Velletri, giudice reintegra l’infermiera No Vax licenziata dall’ASL Roma: “la grande azienda può impiegarlo in sicurezza”

Magari in smart working. Un’interpretazione costituzionalmente orientata impone di adibire l’operatore sanitario a mansioni amministrative senza rischi per la salute pubblica. Il lavoro agile centra l’obiettivo voluto dalla legge

Reintegrata. Gli infermieri che non vogliono vaccinarsi, non sono obbligati a farlo. Parola del giudice del Lavoro Giulio Cruciani, che con un’ordinanza destinata a far discutere ha di fatto reinserito tra i ranghi della Asl Roma un’infermiera che si è rifiutata di sottoporsi al vaccino.
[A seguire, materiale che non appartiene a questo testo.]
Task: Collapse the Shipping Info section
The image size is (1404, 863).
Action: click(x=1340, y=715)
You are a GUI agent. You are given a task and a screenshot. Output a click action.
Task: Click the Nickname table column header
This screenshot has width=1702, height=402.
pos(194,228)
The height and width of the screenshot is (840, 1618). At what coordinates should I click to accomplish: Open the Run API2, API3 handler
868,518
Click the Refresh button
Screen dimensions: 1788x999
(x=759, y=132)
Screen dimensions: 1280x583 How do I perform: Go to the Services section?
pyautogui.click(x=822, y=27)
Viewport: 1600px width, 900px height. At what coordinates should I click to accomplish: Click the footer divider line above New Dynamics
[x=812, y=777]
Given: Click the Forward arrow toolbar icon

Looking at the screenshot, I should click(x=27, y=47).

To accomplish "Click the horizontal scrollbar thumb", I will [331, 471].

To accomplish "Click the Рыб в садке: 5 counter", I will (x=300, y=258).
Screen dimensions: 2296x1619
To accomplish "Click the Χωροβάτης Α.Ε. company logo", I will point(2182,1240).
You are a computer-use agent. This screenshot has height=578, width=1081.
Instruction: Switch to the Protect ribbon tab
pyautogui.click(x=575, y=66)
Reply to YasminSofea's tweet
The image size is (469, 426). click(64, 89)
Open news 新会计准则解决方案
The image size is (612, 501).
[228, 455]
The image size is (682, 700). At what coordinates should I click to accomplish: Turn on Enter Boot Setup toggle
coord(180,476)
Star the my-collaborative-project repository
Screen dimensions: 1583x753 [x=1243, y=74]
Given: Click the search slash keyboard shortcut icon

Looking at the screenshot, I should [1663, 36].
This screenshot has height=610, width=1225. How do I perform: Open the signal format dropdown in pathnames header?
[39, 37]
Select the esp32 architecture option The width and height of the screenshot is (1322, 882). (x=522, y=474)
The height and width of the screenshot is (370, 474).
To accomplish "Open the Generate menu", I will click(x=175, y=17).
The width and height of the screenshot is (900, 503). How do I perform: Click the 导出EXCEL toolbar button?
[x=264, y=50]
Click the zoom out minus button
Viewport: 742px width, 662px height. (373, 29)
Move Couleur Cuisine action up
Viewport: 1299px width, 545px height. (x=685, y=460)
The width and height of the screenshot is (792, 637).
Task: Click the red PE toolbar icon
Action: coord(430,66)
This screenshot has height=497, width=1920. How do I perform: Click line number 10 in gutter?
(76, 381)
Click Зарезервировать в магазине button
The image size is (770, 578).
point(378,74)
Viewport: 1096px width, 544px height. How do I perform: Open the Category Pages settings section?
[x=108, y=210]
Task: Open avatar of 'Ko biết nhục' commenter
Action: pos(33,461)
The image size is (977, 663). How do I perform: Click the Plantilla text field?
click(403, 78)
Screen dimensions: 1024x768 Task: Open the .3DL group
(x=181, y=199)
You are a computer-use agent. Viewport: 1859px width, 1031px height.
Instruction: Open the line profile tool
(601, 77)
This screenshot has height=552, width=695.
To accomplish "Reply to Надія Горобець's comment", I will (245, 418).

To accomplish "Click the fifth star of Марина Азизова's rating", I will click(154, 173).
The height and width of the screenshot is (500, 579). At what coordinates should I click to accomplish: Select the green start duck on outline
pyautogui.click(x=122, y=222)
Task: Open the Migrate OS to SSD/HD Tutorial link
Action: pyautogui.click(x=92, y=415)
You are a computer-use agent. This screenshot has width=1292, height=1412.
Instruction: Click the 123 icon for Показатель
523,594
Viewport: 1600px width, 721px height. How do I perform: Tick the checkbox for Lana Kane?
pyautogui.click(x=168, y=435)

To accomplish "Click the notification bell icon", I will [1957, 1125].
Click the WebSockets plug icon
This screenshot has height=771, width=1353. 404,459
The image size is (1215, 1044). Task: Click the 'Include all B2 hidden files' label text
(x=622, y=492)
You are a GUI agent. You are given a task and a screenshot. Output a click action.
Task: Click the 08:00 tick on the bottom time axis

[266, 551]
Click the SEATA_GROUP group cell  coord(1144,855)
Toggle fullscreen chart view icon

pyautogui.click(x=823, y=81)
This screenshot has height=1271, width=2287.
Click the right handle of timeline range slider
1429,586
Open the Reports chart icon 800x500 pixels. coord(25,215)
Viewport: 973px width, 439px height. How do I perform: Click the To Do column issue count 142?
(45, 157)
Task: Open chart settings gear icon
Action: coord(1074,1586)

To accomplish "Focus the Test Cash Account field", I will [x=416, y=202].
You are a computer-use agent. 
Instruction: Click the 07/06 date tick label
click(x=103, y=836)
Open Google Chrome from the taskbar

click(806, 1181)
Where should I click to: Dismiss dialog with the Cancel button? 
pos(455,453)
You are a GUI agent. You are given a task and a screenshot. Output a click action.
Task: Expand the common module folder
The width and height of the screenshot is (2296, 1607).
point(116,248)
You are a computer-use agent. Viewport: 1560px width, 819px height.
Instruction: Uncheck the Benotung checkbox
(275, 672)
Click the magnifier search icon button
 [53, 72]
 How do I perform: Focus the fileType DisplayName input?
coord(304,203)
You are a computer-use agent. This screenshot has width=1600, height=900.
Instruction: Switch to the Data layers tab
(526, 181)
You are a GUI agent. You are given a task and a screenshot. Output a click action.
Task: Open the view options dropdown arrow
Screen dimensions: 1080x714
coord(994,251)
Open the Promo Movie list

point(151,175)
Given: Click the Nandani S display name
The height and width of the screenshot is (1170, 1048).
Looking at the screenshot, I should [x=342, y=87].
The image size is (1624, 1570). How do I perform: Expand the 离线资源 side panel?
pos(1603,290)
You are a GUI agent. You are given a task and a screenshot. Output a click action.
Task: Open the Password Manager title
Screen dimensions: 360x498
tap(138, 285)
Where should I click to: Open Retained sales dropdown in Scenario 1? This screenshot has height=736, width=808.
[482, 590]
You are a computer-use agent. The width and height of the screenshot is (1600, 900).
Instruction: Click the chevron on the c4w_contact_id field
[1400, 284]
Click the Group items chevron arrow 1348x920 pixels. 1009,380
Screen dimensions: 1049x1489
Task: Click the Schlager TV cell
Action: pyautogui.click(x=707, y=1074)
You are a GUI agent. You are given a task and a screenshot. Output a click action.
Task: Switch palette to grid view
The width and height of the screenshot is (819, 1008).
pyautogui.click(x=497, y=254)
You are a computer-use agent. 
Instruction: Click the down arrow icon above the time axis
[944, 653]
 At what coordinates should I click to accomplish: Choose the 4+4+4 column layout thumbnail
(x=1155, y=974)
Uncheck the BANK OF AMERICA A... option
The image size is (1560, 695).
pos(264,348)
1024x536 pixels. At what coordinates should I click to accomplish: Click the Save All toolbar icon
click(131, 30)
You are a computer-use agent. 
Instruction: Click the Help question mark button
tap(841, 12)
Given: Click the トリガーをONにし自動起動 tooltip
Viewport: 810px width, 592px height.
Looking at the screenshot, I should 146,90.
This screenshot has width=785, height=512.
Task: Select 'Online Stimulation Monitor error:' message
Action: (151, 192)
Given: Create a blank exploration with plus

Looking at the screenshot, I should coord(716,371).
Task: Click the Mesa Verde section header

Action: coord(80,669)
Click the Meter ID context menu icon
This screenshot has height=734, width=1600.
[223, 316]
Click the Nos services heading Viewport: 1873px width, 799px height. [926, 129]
È quanto emerge dall’ordinanza pubblicata il 14 Dicembre dalla sezione lavoro del tribunale di Velletri, secondo cui deve essere assegnata a mansioni diverse, la lavoratrice no vax, perché l’azienda medio-grande ha sicuramente facoltà di impiegarlo senza rischi per la salute pubblica.

È un’interpretazione costituzionalmente orientata, infatti, a imporre la sospensione del dipendente soltanto quando non è possibile garantire la permanenza in servizio in sicurezza. Insomma: l’Asl di Velletri deve ricollocare il collaboratore professionale sanitario che non si è vaccinato e continuare a pagarlo fino a quando non individuerà compiti compatibili. Con l’accoglimento totale conferma il decreto inaudita altera parte emesso il 22 novembre. Vittoria per l’infermiera che in effetti in passato era stata collocata presso una struttura che non prevede il contratto con il pubblico. Sarebbe «un’indebita compromissione dei diritti dei singoli», scrive il giudice, confermare la sospensione dal servizio laddove è emerso che in un sito di competenza dell’Asl è possibile organizzare i compiti dei dipendenti facendo lavorare anche chi non è vaccinato senza rischio specifico.

Nell’ordinanza, di cui ha scritto il sito Cassazione.net, rileva Giovanni D’Agata, presidente dello “Sportello dei Diritti”, il giudice del lavoro spiega come una grande azienda, si legge nel provvedimento, ha di solito scoperture di organico e tante assenze per malattia, aspettative e ferie. E nella sanità, in tempi di pandemia, c’è tanto lavoro. Non basta il parere negativo della commissione interna a escludere il repêchage. Ecco allora che l’operatore di interesse sanitario che non intende farsi somministrare la dose può essere assegnato a compiti meramente amministrativi che non lo espongono a contatti con soggetti fragili né con personale che ha rapporti con questi ultimi. Ed è proprio lo smart working, suggerisce il magistrato, «la modalità migliore per assicurare il fine voluto dal legislatore».

C’è differenza però fra chi non può e chi non vuole vaccinarsi. Il lavoratore che non ottempera all’obbligo può essere adibito a mansioni inferiori, e dunque guadagnare meno sia pure in via residuale, mentre il dipendente che appartiene alla categoria a rischio ha diritto a mantenere la retribuzione. All’Asl non resta che adempiere e pagare le spese di lite. La sentenza del giudice Cruciani è destinata a far discutere molto. Non solo per la sua portata giuridica come nuovo principio di diritto ma perchè è già definita rivoluzionaria.